Optimizing the Metal pipeline to maintain 120 FPS in GPUI

Zed feels smoother than ever with today's release of 0.121, thanks to a series of optimizations that began on the kitchen table of popular streamer Theo Browne. In an excellent video following our open source launch, Theo gave a bunch of great feedback, but what really stood out was his report of janky scrolling performance. That really surprised us, because that wasn't something we had experienced on our hardware.

Zed's three founders happened to be in San Francisco, so we asked Theo if we could visit and observe Zed running on his machine. Sure enough, on Theo's M2 MacBook, we indeed observed Zed dropping frames that wasn't visible on our M1s, so we enabled the metal HUD on his copy of Zed to investigate.

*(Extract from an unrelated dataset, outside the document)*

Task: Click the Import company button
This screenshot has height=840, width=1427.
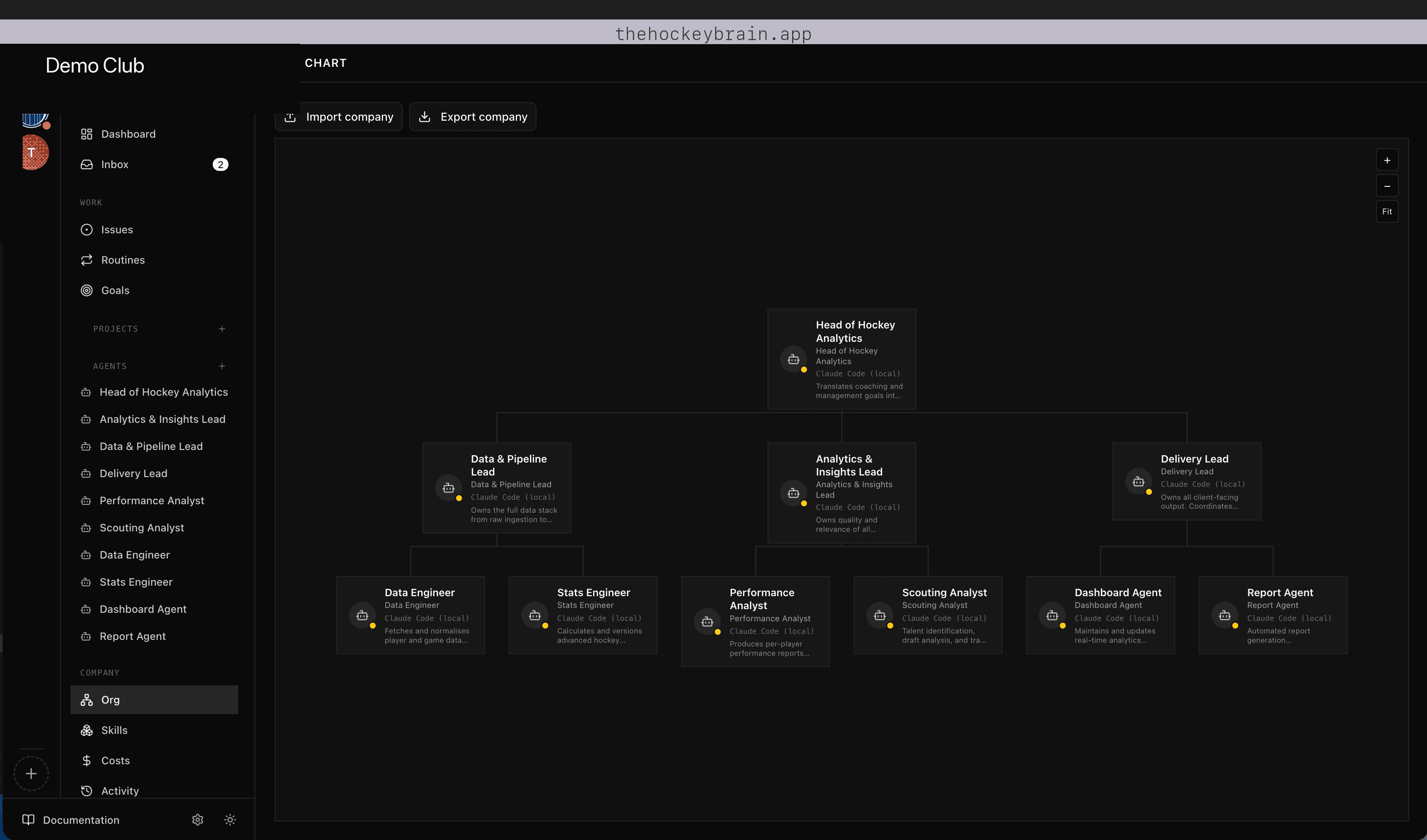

To enable the metal HUD, you can run MTL_HUD_ENABLED=1 /Applications/Zed.app/Contents/MacOS/zed.
To enable the metal HUD, you can run MTL_HUD_ENABLED=1 /Applications/Zed.app/Contents/MacOS/zed.

What stood out immediately was that Zed was running in direct mode on his M2, whereas on our M1s it was running in composited mode. In composited mode, rather than writing directly to the display's primary frame buffer, applications write into intermediate surfaces that the Quartz compositor combines together into the final scene. We recently learned that to enable direct mode on M1s, you have to run the app full screen. We rarely enable that mode, but as soon as we did, we immediately reproduced Theo's issues. The compositor introduces latency, so you would think bypassing it would make Zed perform better, yet we observed the opposite.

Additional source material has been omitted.